Due to the funding and circumstances resulting from COVID, we have access to more digital tools than ever before in my school district. I am sure most of you are in the same situation. Where in the past we relied on free and/or freemium versions of digital tools, we have purchased premium accounts. We used to dream of being able to afford a division learning management system (LMS) and now it is a reality. It is great to have access to these digital tools that can have a positive impact on teaching and learning. We have to be cognizant of the fact that purchasing these tools via CARES funding means if we want to continue using them, we eventually will have to pick up the tab using local funding. So, for most of us, that is going to be a challenge. So, we have to start looking now at what we keep and what we give up once the subscriptions expire.

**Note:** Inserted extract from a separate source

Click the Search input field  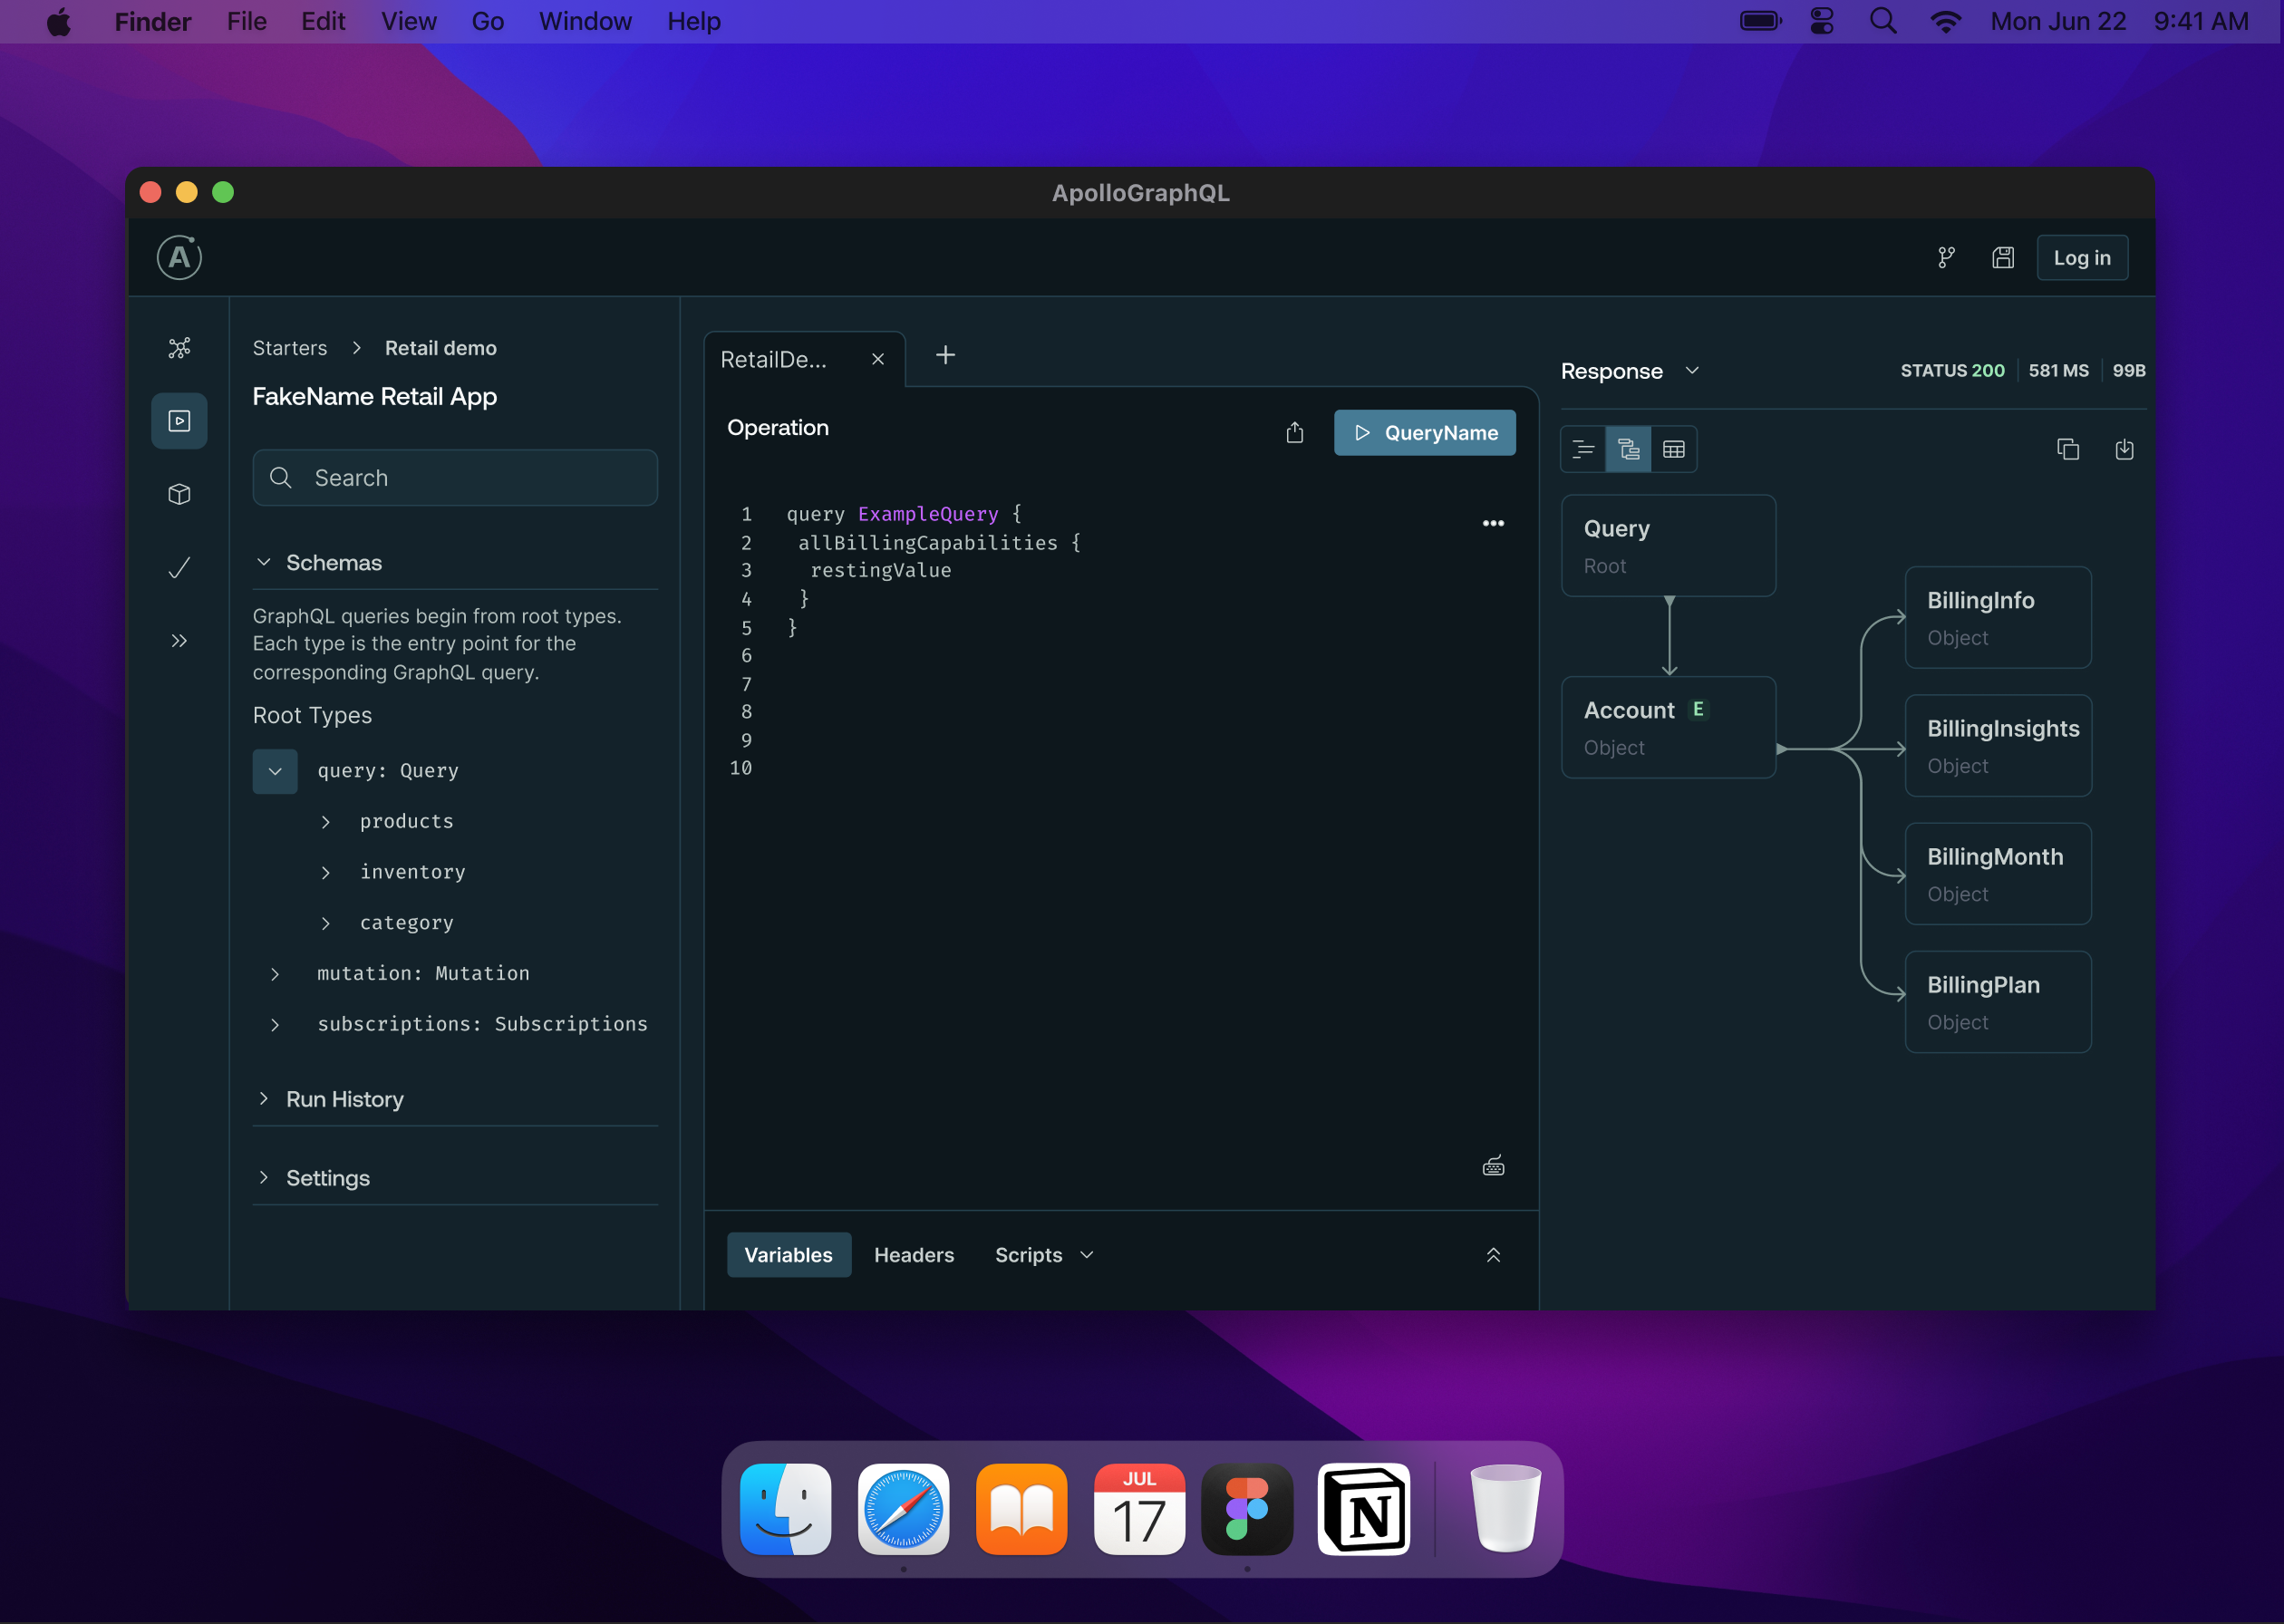[455, 478]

The first thing to do is determine how much your tech tools are being used. This can be done in several ways. Our Instructional Technology Resource Coaches are in the buildings so they can see what tools are being used and get feedback from our teachers. We use a program called LearnPlatform that monitors the use of tools, so this provides valuable information as well. Teachers can be surveyed on their favorite tech tools and the ones they feel are the most effective. Keep the survey short and to the point. The most important question to ask is if they have used the tool or not! If so, do they plan to continue to use it? The answers to these questions can be used to help guide staff professional development. Most staff need to be trained on the effective use of the tool.

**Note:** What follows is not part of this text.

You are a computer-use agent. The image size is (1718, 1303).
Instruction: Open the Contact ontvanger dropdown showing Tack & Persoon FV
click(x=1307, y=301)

Other things to consider are: does the tool integrate with your LMS? Is it accessible via Single Sign On (SSO)? Is there another tool that serves the same purpose? (ie. Nearpod vs Peardeck). Finally, reach out to parents/guardians to get their feedback on the digital tools their children are using, as well.

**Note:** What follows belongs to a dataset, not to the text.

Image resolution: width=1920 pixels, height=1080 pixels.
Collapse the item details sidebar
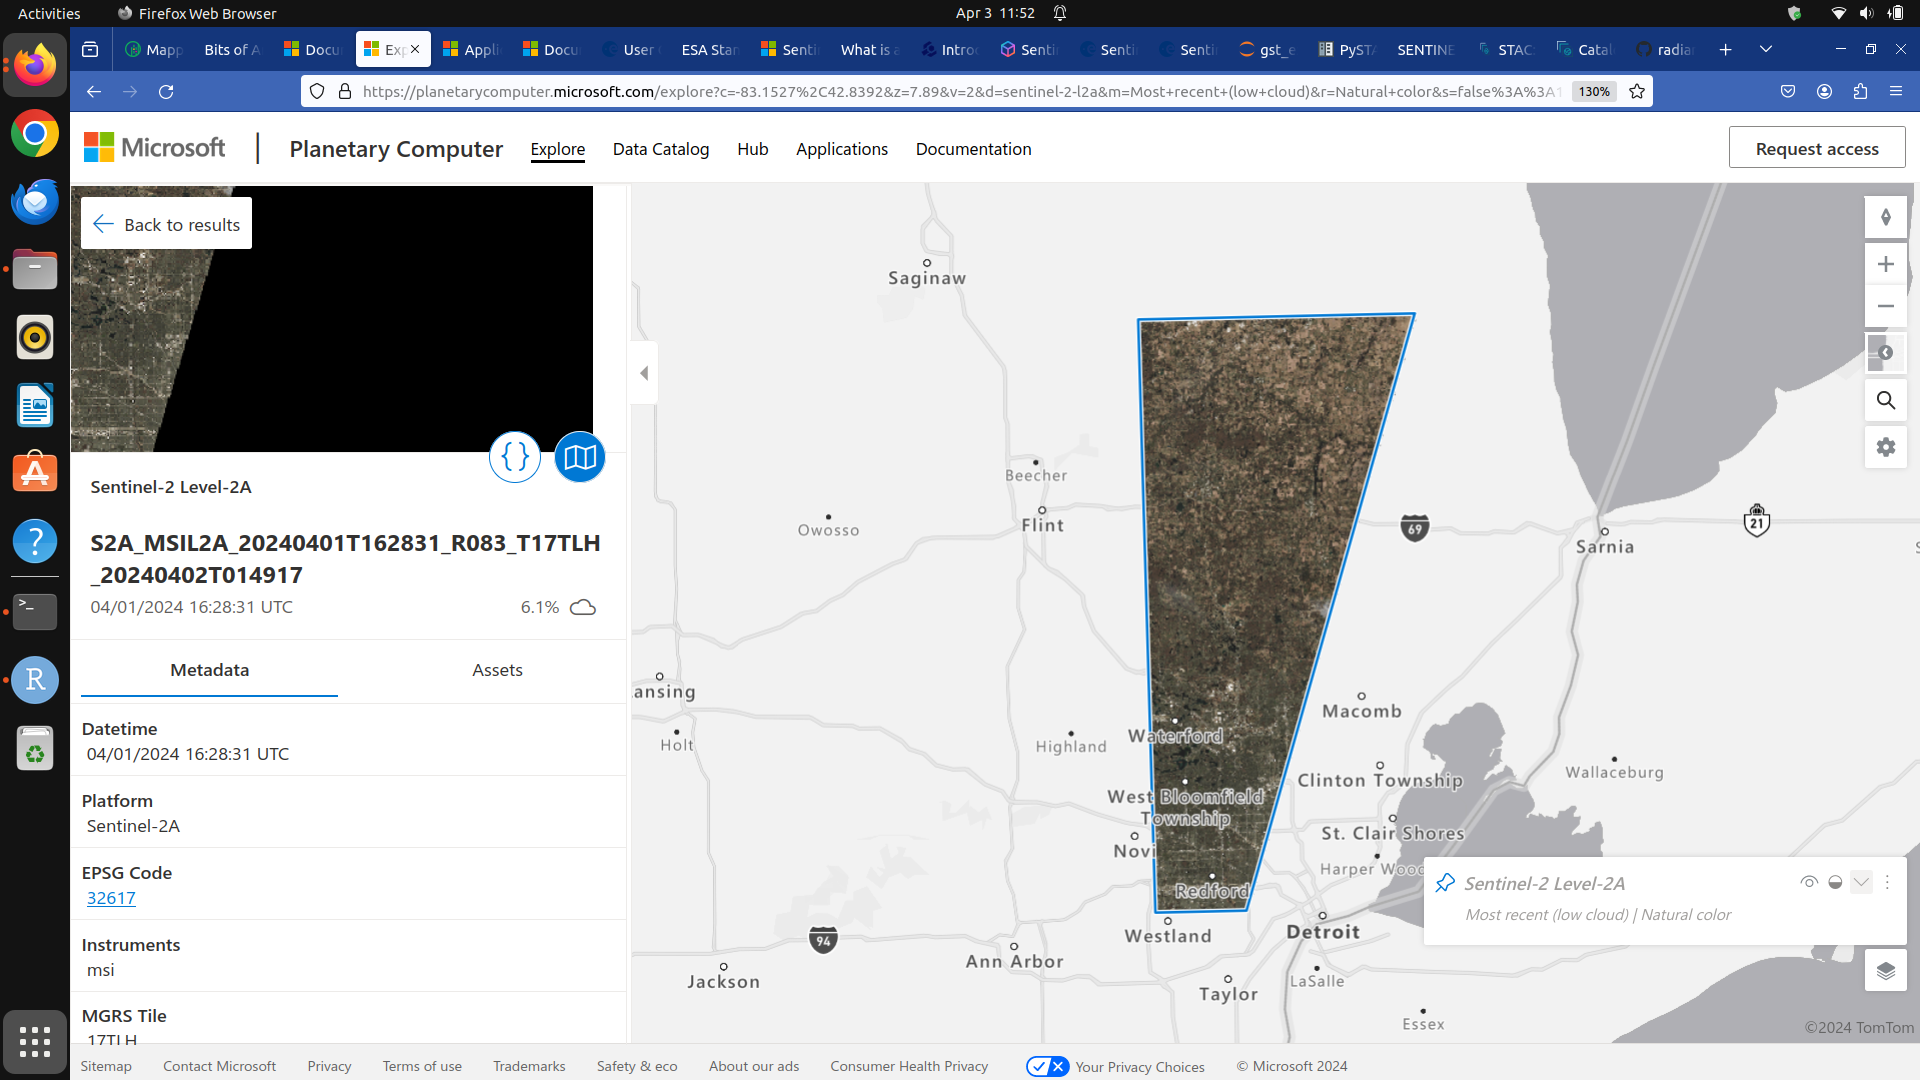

After all the information is gathered, it is time to decide on what tools we abandon once their licenses expire and which ones we work on getting into our operational budget. What tools are effective and make a positive difference when it comes to teaching and learning? Are the vendors working with you on cost? Many school divisions are going to be experiencing this situation and vendors do not want to lose customers, so they will be willing to work with you! So, start doing your work now on identifying what edtech tools you need, so you can, “Choose Wisely.”